部屋に戻って冒険の書の続きを始めるつもりだったのに……。
「一体どのようなものになるのか聞いておきたくてな」
「え、えっとですね……」
では何の話かと思えば、おれがこの国に招待されることになった発端――ウォシュレットについてであった。
てっきりレーデント伯爵家の親猫子猫の不和についての相談かなにかだと思ったのに……、どういうことだ。
しかし相手は一国の王子なわけで、邪険にするわけにもいかずおれはまだ構想段階の高機能版ウォシュレットについての説明をする。

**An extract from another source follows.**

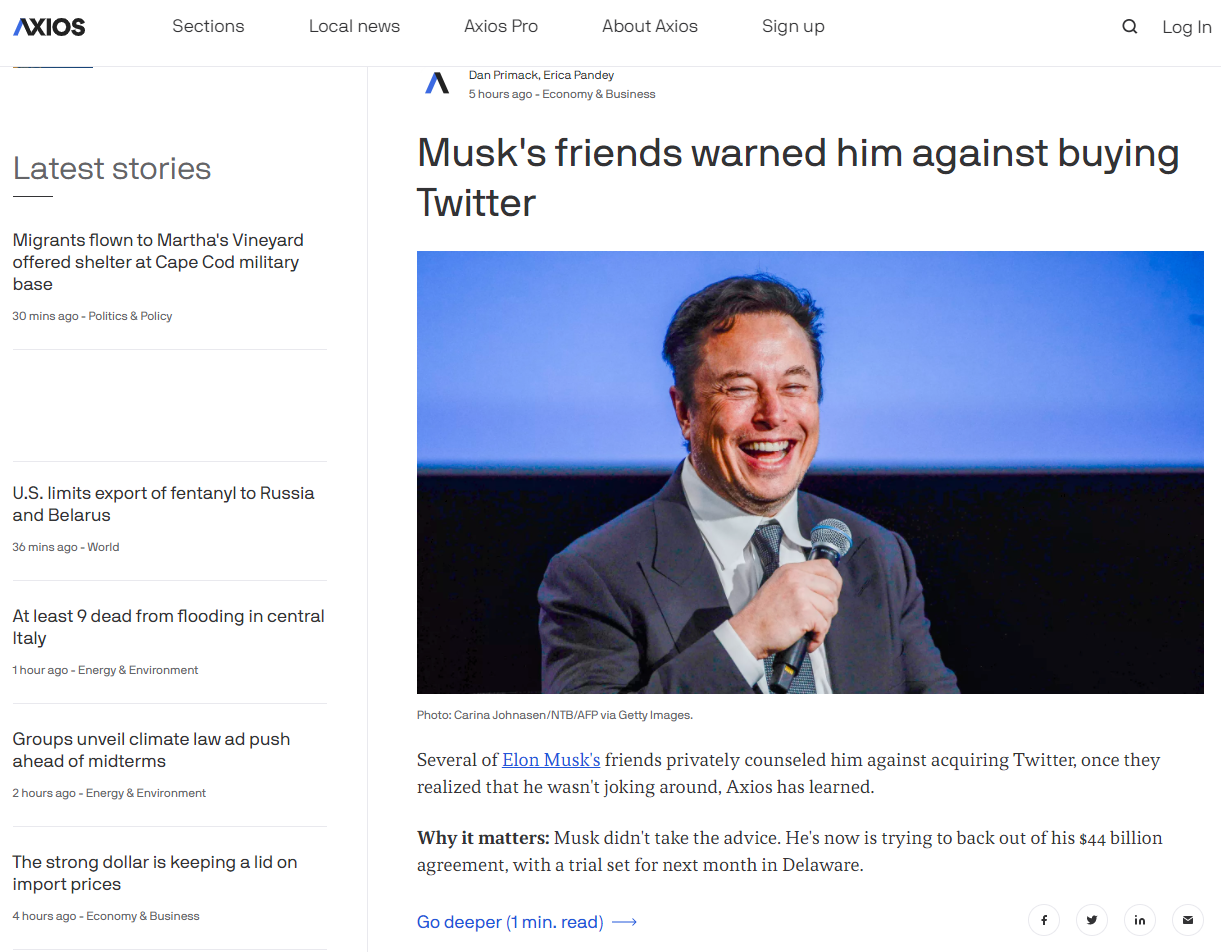Open the strong dollar import prices story

coord(155,873)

「便座を常に温かくしておく……!? さらには水ではなく温い湯を射出するだと……!? それに快適な音楽……!? 馬鹿な!? そんなもの、いつまでも居座ってしまうではないか……!」
「寝床と風呂、便所は快適であるべきというのが信条でして」
「ふむ、確かに。快適であればあるほど良いな、それは」
なんでおれは他国に来てその国の第一王子に便器の強化パーツについて熱心に解説しているのだろうとちょっと切なくなった。

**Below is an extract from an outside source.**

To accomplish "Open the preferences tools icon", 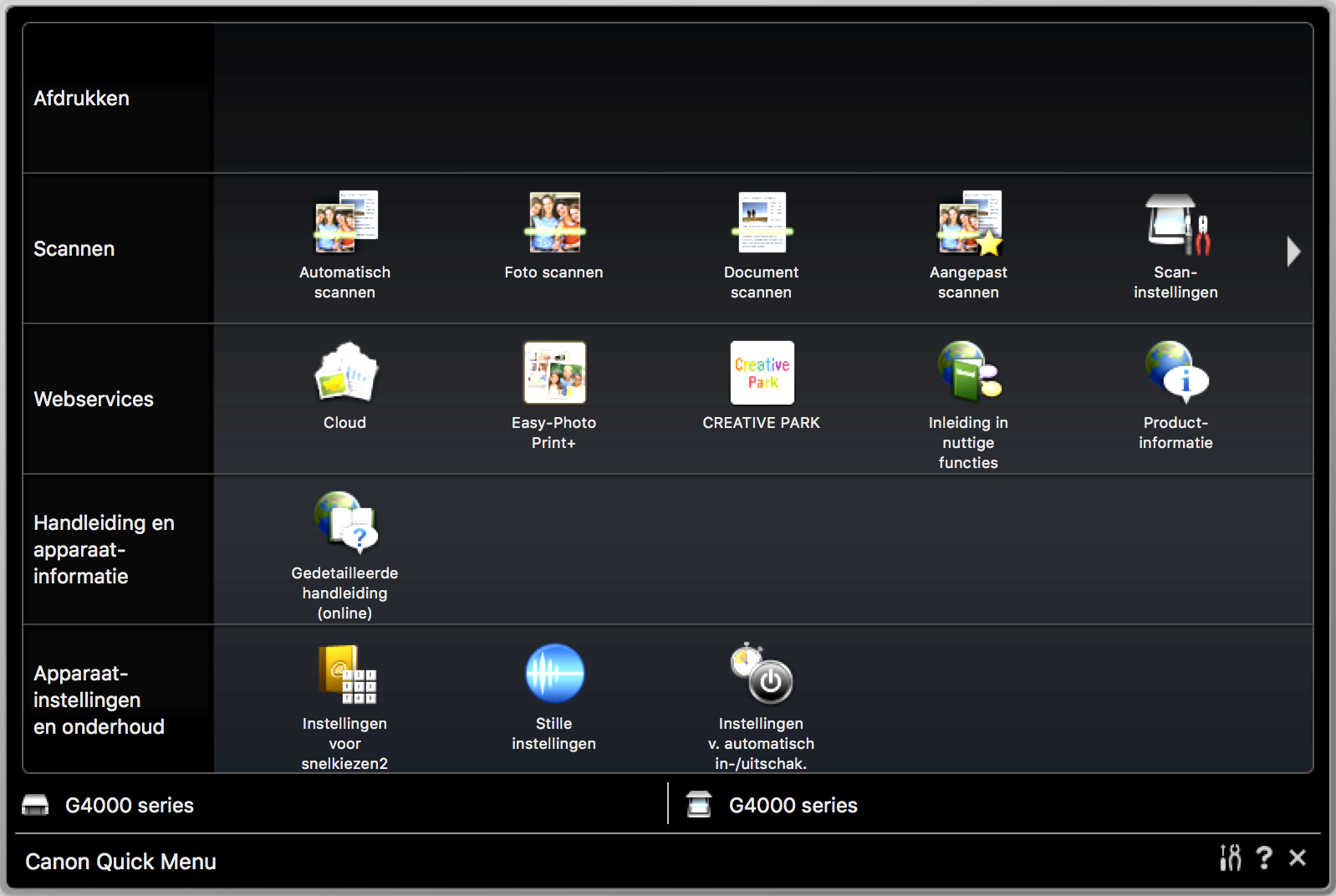I will point(1230,858).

「ふーむ、やはり卿はいいな。どうだ、やはり妹を妻にしてベルガミアへ来ぬか? 確かレイヴァース男爵領は我が国の王領と接していたな、あの辺りの土地を与えるぞ? そうだな、ウォシュレット領とでも名づけて」
なにそれ超欲しくねえ。
もしまかり間違って受けとったらおれの名前がえらいことになんじゃねえか。
「まあいきなりで戸惑うだろうから、今は話だけにしておこう。だが検討はしておいてくれ」
はっはっはー、と笑いながらリクシー王子は去った。
ベルガミアの貴族から娘の押し売りをされるだろうとシャンセル王女は予想していたが、まさか自分の兄が自分を押し売ろうとするとは読めなかったようだ。
「……さて、戻るか」
どっと疲れたものの、気を取り直す。
部屋では遊び盛りの金銀ワンワンニャーが待っているだろうしな。
しかし――
「少しよいかな?」
そっとおれに声をかけてくる男性がいた。
体格の良い猫族の――、と、そこで気づく。
「もしかしてあなたは――」
「私はアズアーフ。リビラの父だ」
やはりか。
厳めしい顔つきや、その体格以上に――、まるで巨大な巌を前にしているような威圧感を放つところはリビラと似ても似つかない。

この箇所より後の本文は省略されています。